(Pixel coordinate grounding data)
+--

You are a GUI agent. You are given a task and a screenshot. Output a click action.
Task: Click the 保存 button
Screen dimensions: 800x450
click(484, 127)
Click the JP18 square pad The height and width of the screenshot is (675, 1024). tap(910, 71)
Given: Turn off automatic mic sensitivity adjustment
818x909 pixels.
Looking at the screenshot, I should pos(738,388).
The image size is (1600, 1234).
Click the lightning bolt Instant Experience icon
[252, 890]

+--

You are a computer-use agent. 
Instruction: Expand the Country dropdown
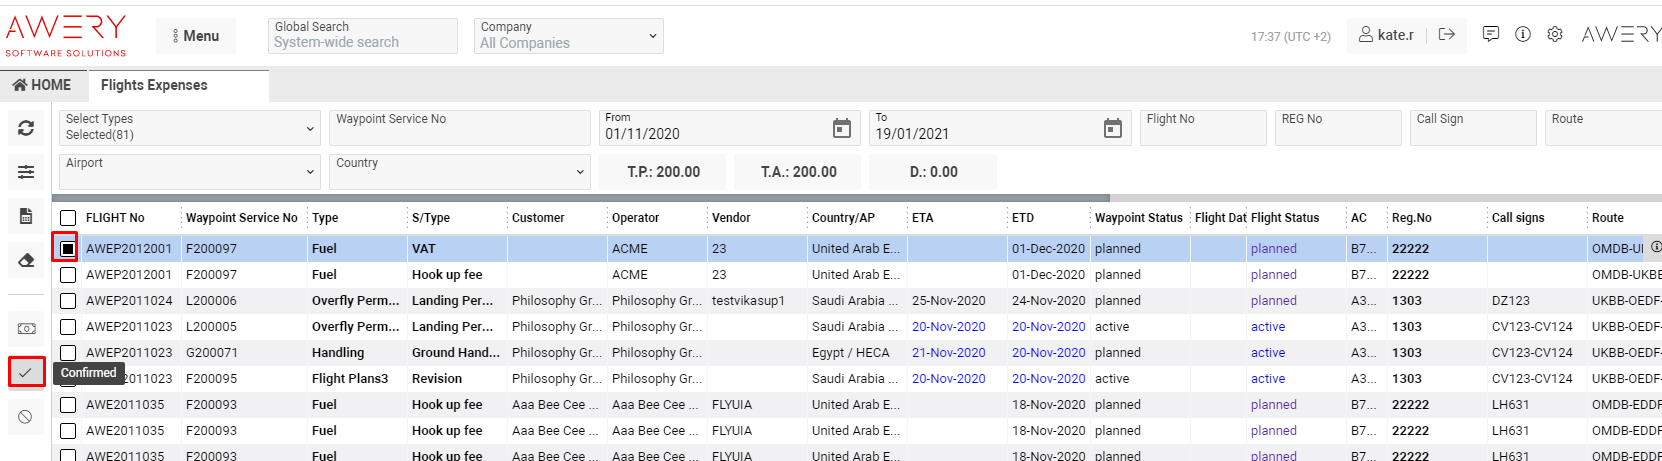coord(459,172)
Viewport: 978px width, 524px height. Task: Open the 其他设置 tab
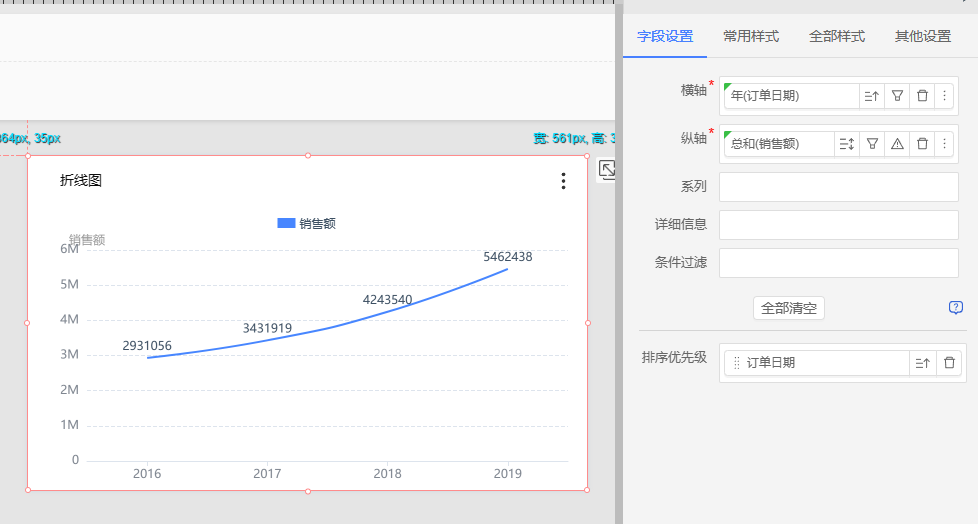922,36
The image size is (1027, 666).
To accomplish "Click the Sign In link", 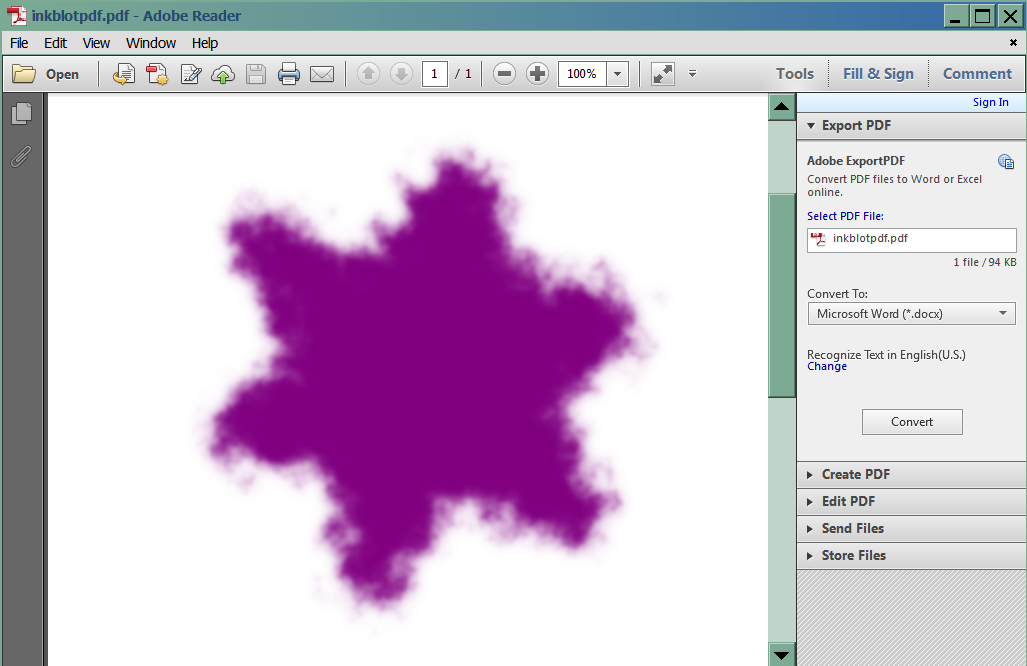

+--

Reproduce every line above that contains the string "size".

WRITTEN ANSWER.
The image size is (1600, 1234).
The image size is (1027, 666).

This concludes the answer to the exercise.